<<<<

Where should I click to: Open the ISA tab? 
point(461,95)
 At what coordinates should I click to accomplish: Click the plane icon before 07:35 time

>>>>
<<<<

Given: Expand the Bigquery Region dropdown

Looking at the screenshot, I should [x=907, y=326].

>>>>
<<<<

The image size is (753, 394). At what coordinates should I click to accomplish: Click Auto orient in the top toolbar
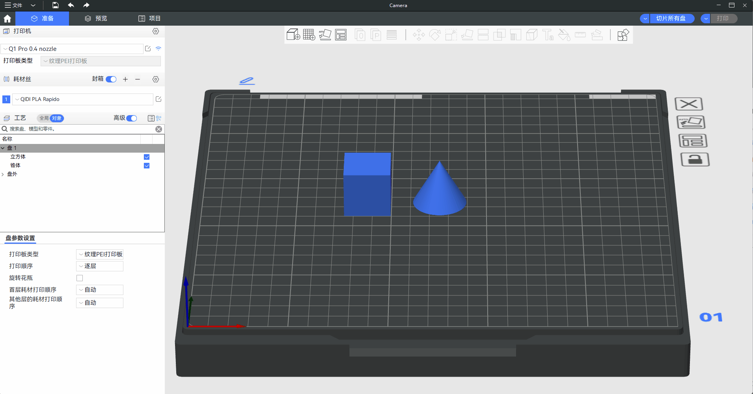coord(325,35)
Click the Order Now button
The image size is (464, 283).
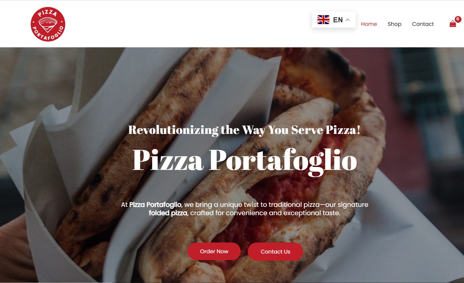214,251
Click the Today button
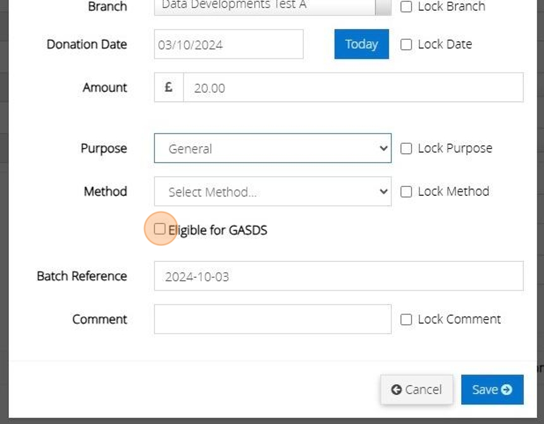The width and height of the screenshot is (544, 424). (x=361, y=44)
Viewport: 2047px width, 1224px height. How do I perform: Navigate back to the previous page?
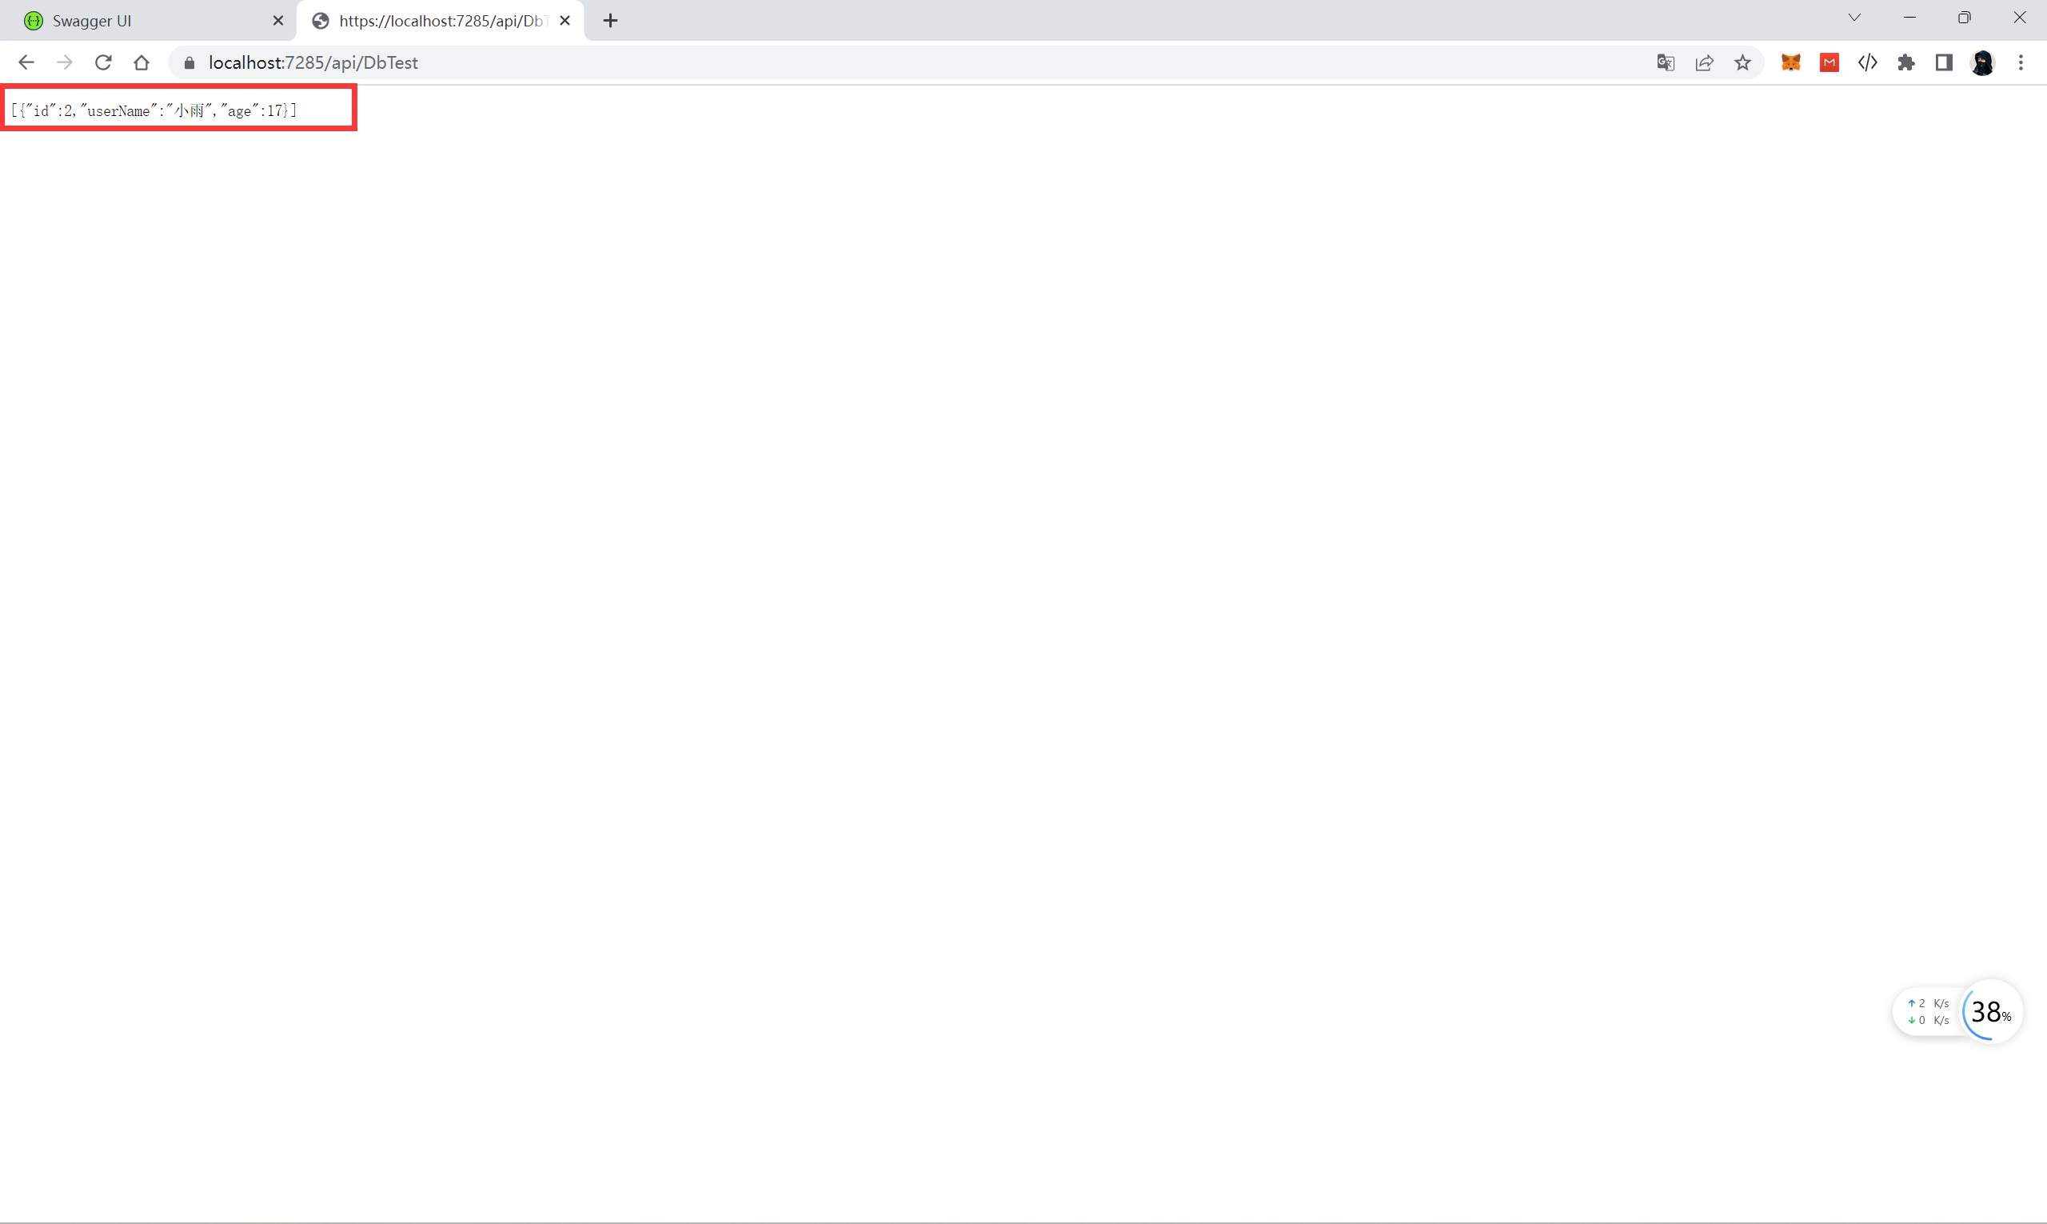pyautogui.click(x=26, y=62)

>>>>

PROBLEM TO WORK ON: Retype the records from the line with "The image size is (753, 394)." to the line with "The width and", inclusive, leaving out the pictures.

REPLY:
The image size is (753, 394). At what coordinates should I click to accomplish: Click Auto orient in the top toolbar
coord(325,35)
Click the Order Now button
The image size is (464, 283).
214,251
Click the Today button
The width and height of the screenshot is (544, 424). (x=361, y=44)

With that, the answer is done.